On the other hand while compared to his pervious masterpiece on the using the Piagetian perspective in the interpretation of stone tools, Thomas Wynn did not limit himself to the interpretation of stone tools through the confines of the development of the mind itself. This time, in his 2002 article Thomas Wynn now opened himself to the possibility that environmental factors, although not solely, might have helped triggered evolution in cognition.
Compared to Ambrose however, Thomas Wynn is more detailed in his hypothesis. He not only tried to provide an answer to the pervasive question that has dodged all sciences within the evolutionary framework for decades or even centuries. Wynn has tried to answer not only the “how” of cognitive evolution but also the “when” and even tries to answer the question “what.” His theory is that there was two times in which significant developments in hominid cognition might have occurred. The first was about 1.5 million years ago. The said evolutionary development of that time is associated with Homo Erectus. Wynn suggested that cognitive developments during this time were the imposition on the shapes of artifacts, the coordination of shape recognition (symmetry) and spatial thinking (stone knapping).
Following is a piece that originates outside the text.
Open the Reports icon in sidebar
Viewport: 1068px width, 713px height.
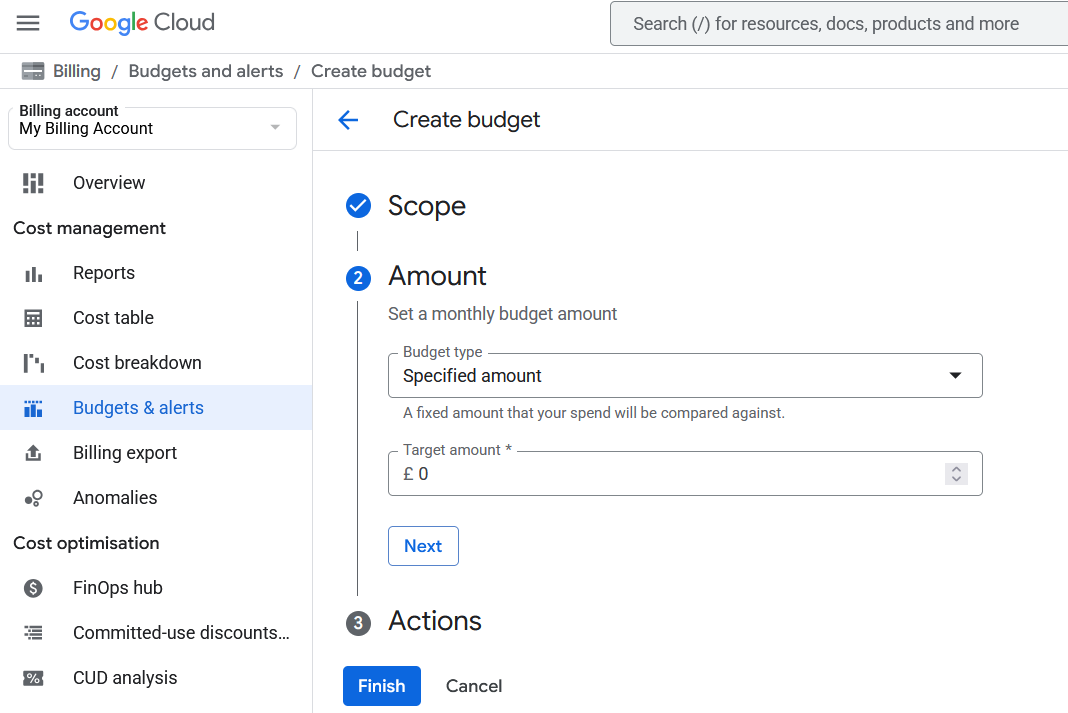point(34,272)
The second episode is hypothesized to have occurred a million years later. The evolutionary development of this time was the shift from Homo erectus to archaic Homo Sapiens. This was the time of the appearance of large mammal hunting in the contemporary archeological record. According to Wynn, this might have selected for the evolution of cognition particularly aspect of spatial cognition through, either by way of projectile use or navigation.
Thomas Wynn concludes that archeology may be able to point to the time and context of cognitive evolution but cannot itself illuminate the workings of the human minds. He stresses that a more comprehensive and multi-disciplinary approach to cognitive evolution is necessary to do this.